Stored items
○ ○ ○ ○ ○

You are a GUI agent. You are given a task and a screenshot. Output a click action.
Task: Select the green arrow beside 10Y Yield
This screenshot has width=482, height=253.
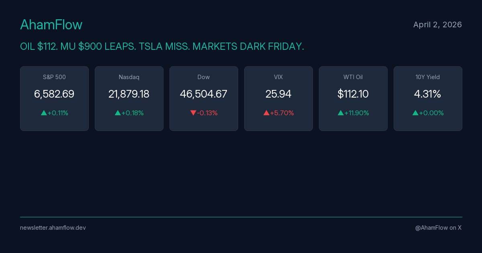(415, 113)
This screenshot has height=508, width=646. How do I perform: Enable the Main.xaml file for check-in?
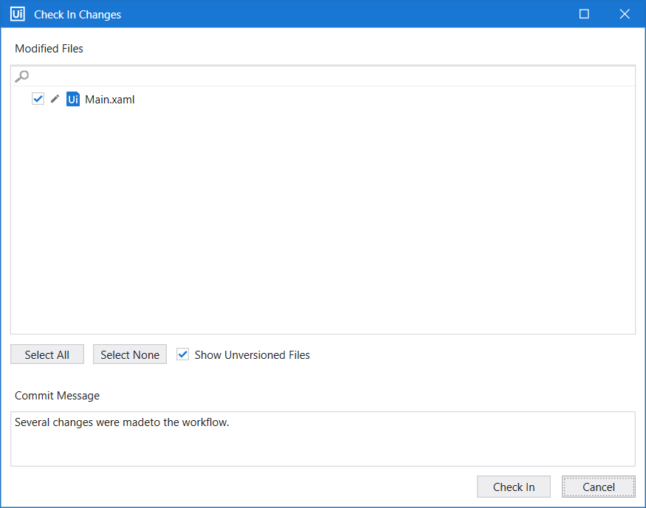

○ ○ ○ ○ ○

**WORK TO BE COMPLETED:**
Set down each record above exactly as it stands and leave out all pictures.

**WORKED SOLUTION:**
You are a GUI agent. You are given a task and a screenshot. Output a click action.
Task: Select the green arrow beside 10Y Yield
This screenshot has width=482, height=253.
(415, 113)
This screenshot has height=508, width=646. How do I perform: Enable the Main.xaml file for check-in?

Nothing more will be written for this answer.